5. Broadcast tx to the Network (Online)

To broadcast the signed transaction to the network we can use the goal clerk rawsend command:

purestake@algo-node:~$ goal clerk rawsend -f transaction.tx.signed
Raw transaction ID AAG34CUUNSMZJNNRKYV22UNOPFBQB57XPWNEF6D4CGSOT7ZRPSEB issued
Transaction AAG34CUUNSMZJNNRKYV22UNOPFBQB57XPWNEF6D4CGSOT7ZRPSEB still pending as of round 1631216
Transaction AAG34CUUNSMZJNNRKYV22UNOPFBQB57XPWNEF6D4CGSOT7ZRPSEB committed in round 1631218
purestake@algo-node:~$

The transaction id for your transaction will be unique and different than what you see above. Algorand finalizes blocks in under 5 seconds, so you shouldn’t have to wait long for the transaction to broadcast to the network. Once committed, you can check account balances to make sure you see the balance change that is expected. Once used, the transaction file cannot be used again. Sending it again will result in an error.

Conclusion: More Complex, But More Secure, Too

This multisig transaction example shows that the setup of a multisig account and execution of a transaction are a lot more complicated than just using a single spending key account directly on an online computer with an Algorand node installation. But, by using a multisig account, we can substantially improve the security of the setup and greatly reduced the risk of the private keys and thus the funds in the account from being compromised.

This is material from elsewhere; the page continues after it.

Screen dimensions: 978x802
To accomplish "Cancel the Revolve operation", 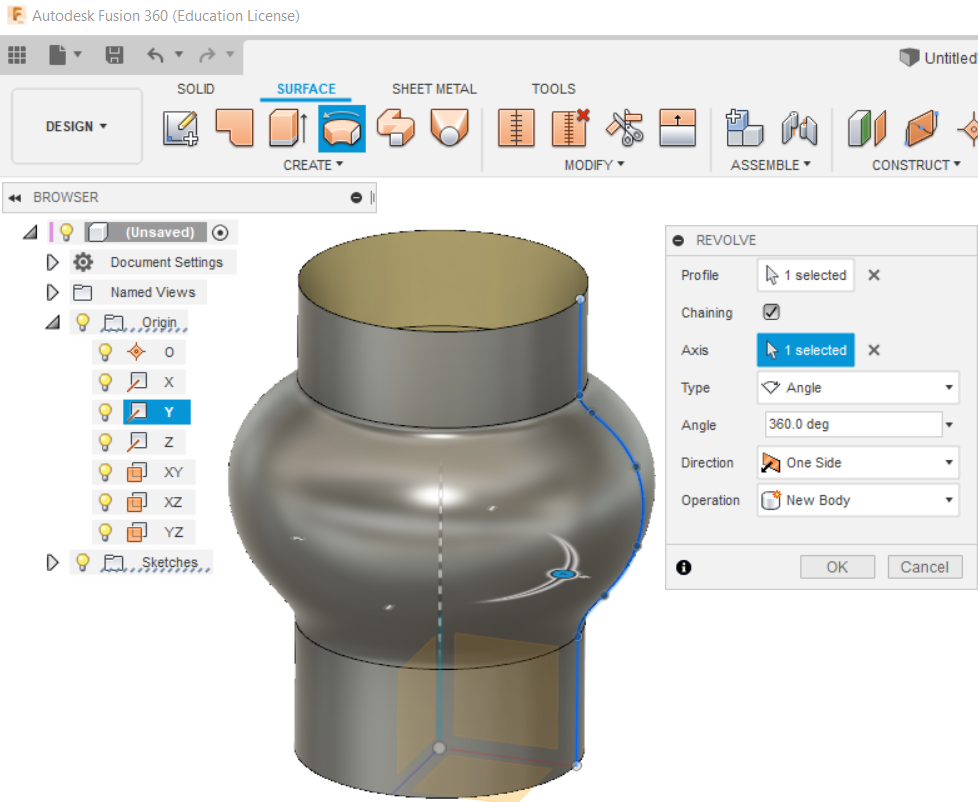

The Algorand multisig features can be used to create multiple keys which can be used to split the secrets needed to spend funds across different people and locations. The exact number, locations, storage, and people will vary according to the environment and situation, but it opens the door for a much more secure setup than a single key account.

Keeping the spending keys totally offline is another substantial improvement to Algorand account security for high-value accounts. Most of the attack vectors for compromising keys involve online scenarios, malware, or other network exploits. By never having the secrets on an online computer, the risk of key compromise is greatly reduced. Another way to improve the security of an Algorand account is to use a ledger hardware wallet, which will be the subject of a future blog post.